Every line from the line containing "Open the envelope" through the final line of the data is to be printed exactly; no other line is to appear.

▬▬▬▬▬▬

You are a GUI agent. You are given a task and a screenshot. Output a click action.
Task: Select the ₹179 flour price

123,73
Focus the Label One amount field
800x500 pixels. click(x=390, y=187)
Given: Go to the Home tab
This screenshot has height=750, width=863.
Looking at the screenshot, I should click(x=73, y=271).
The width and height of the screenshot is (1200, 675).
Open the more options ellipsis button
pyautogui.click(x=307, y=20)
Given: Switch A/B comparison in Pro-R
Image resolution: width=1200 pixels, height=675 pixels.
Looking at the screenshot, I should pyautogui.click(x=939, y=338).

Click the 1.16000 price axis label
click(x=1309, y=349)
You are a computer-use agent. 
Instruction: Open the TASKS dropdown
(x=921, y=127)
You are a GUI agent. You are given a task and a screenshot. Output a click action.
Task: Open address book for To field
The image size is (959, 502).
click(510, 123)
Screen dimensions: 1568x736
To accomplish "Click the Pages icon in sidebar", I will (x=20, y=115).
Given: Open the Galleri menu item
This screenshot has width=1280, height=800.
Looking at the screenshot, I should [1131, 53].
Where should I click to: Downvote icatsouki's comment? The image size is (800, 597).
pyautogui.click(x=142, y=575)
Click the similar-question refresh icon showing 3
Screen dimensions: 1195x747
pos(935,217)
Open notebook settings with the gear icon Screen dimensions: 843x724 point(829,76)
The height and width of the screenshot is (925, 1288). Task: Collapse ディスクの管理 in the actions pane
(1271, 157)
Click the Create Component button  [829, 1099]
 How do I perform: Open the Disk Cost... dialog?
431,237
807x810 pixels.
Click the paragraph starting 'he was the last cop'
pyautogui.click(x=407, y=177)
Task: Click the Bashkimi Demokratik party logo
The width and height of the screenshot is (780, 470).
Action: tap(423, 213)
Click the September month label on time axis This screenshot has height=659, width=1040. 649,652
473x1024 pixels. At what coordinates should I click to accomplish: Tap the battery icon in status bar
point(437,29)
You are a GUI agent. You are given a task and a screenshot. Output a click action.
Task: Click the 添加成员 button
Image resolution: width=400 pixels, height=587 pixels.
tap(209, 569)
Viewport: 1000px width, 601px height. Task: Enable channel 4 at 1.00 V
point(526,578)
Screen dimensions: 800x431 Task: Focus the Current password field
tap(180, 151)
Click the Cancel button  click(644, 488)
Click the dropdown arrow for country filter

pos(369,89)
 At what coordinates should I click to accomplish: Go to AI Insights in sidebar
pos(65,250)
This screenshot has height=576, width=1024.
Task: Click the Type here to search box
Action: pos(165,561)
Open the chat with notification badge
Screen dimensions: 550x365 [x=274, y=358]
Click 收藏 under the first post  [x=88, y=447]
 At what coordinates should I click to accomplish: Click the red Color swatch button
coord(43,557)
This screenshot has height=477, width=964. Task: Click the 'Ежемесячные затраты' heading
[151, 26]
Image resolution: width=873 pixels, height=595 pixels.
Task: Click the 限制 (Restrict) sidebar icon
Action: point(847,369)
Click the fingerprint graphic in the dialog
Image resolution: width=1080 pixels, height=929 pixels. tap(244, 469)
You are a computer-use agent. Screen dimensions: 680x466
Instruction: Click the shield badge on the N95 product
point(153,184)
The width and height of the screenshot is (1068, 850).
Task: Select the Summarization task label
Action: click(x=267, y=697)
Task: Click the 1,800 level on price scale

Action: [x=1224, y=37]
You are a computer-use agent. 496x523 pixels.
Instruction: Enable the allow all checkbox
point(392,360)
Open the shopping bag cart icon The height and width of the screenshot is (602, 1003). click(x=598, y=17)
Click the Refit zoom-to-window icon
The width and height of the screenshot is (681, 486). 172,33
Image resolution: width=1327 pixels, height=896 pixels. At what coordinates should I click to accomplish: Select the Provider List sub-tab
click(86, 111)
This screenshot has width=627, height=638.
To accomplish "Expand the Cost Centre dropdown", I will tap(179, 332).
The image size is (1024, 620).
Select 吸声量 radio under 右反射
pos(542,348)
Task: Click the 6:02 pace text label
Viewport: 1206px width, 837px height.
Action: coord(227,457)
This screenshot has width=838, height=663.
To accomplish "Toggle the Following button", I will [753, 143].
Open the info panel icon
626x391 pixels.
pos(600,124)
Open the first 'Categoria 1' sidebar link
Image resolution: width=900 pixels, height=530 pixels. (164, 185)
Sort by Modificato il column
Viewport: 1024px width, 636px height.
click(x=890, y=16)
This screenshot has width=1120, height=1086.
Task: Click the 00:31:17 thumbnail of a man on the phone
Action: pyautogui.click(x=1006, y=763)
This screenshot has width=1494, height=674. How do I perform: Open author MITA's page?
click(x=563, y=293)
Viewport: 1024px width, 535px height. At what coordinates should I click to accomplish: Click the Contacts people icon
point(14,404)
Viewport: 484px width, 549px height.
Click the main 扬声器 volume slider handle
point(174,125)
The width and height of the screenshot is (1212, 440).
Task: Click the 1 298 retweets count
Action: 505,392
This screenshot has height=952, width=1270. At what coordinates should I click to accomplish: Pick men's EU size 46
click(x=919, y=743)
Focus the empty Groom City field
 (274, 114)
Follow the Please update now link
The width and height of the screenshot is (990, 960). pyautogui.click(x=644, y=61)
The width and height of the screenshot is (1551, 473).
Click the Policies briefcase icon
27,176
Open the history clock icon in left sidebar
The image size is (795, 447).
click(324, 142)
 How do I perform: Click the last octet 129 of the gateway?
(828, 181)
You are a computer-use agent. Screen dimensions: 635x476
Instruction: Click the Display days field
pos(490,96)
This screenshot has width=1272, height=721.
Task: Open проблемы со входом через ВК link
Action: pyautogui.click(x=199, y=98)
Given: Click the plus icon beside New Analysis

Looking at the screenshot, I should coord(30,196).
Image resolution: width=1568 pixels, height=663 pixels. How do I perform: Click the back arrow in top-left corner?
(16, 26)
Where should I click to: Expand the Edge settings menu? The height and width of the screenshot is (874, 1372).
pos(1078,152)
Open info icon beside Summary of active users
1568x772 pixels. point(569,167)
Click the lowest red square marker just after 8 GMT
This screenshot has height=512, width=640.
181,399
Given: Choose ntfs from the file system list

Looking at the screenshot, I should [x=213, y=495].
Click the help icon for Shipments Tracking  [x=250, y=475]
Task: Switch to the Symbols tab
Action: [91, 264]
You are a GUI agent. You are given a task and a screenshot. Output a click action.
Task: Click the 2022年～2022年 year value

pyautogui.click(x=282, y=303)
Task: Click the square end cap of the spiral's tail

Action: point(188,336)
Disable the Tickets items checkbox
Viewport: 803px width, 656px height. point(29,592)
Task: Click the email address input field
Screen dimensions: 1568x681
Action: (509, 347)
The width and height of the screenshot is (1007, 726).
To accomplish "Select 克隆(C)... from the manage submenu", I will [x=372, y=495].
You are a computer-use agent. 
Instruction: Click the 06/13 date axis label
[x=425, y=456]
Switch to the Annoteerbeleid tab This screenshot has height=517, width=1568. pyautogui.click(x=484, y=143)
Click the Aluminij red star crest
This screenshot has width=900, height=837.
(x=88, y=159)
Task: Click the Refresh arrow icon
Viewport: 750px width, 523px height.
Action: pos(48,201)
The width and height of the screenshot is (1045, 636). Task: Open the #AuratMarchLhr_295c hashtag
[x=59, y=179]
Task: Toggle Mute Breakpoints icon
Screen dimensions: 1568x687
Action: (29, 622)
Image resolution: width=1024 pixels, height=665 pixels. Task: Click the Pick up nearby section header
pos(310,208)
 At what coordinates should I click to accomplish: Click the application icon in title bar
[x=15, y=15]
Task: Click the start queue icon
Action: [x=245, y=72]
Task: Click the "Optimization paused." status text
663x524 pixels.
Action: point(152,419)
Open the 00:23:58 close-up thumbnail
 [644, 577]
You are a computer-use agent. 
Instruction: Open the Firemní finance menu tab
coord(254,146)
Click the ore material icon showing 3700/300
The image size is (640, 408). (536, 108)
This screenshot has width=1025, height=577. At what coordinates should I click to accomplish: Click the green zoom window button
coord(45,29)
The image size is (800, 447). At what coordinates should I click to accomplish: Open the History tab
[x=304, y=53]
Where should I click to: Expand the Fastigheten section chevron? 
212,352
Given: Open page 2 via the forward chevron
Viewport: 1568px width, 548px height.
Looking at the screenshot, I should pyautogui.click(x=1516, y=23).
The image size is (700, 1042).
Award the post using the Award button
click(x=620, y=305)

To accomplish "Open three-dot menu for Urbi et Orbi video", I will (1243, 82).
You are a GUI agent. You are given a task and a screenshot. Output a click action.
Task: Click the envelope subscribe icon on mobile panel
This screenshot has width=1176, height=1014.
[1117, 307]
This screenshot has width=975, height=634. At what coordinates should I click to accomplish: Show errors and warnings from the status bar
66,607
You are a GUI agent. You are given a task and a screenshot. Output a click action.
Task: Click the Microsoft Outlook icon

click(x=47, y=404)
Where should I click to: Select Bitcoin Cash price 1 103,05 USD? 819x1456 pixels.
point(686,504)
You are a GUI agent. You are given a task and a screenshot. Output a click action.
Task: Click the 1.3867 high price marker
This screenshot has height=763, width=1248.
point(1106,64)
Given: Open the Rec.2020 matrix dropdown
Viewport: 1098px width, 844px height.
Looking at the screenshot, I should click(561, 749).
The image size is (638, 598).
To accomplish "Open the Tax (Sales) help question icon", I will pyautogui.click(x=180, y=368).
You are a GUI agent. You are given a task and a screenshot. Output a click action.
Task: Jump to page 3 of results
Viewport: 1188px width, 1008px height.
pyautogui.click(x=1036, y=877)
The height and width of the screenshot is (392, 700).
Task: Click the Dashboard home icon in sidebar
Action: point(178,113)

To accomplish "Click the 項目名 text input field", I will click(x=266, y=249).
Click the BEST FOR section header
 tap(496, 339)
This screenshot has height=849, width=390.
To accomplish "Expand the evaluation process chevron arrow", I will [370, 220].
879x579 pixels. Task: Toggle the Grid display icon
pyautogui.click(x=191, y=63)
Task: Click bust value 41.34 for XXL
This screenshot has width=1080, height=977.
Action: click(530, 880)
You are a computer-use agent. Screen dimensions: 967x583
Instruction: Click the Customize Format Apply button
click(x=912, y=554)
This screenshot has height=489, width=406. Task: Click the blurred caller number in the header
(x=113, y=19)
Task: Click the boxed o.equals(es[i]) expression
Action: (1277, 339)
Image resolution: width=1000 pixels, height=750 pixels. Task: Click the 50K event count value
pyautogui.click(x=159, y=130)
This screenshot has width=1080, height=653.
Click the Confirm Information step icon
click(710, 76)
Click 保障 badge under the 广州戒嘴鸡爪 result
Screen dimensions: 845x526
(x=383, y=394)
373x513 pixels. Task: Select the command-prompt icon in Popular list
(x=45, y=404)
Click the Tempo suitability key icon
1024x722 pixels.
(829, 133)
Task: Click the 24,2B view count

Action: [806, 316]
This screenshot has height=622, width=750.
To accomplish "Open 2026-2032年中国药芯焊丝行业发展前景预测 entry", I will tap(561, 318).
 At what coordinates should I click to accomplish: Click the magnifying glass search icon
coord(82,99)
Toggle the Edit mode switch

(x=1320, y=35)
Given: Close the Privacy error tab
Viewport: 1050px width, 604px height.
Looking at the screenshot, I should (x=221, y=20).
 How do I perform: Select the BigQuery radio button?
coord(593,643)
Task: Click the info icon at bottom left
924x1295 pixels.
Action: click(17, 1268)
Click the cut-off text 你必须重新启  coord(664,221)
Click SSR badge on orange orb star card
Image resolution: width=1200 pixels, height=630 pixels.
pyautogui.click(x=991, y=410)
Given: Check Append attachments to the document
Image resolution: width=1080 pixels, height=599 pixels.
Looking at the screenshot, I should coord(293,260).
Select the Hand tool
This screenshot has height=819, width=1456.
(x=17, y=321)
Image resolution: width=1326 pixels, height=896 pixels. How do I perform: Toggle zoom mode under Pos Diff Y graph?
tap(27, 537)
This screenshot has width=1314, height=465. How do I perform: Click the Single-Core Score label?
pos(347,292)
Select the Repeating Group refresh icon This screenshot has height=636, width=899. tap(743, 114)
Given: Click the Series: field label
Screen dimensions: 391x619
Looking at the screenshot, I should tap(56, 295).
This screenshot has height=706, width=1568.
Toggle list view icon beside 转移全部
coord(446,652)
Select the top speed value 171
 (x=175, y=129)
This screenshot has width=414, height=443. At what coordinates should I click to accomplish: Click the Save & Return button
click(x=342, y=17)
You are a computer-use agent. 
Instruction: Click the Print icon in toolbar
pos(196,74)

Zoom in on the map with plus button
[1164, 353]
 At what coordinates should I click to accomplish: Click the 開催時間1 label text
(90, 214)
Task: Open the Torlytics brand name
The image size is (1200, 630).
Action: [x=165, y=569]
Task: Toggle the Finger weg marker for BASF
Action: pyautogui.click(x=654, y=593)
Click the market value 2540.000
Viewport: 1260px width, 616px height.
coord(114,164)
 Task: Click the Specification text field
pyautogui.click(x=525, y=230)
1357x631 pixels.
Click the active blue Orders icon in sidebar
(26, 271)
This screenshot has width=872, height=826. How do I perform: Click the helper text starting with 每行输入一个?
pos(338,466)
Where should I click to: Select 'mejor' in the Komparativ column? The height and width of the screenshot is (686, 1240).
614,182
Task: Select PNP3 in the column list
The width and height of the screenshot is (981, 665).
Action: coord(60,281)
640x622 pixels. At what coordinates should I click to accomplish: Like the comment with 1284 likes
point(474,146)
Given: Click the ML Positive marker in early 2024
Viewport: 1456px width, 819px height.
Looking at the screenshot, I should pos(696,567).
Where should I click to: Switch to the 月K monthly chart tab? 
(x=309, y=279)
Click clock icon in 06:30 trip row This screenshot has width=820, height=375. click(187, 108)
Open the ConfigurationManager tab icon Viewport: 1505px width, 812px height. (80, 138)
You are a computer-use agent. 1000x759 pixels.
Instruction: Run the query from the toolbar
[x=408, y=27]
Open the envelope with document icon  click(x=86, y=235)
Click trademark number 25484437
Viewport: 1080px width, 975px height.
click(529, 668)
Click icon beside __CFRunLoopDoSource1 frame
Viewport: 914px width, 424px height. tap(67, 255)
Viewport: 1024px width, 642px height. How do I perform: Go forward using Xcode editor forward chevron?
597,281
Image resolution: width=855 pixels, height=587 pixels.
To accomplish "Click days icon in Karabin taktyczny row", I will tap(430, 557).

▬▬▬▬▬▬

# Solution for this problem
Open the envelope with document icon  click(x=86, y=235)
Click trademark number 25484437
Viewport: 1080px width, 975px height.
click(529, 668)
Click icon beside __CFRunLoopDoSource1 frame
Viewport: 914px width, 424px height. tap(67, 255)
Viewport: 1024px width, 642px height. How do I perform: Go forward using Xcode editor forward chevron?
597,281
Image resolution: width=855 pixels, height=587 pixels.
To accomplish "Click days icon in Karabin taktyczny row", I will tap(430, 557).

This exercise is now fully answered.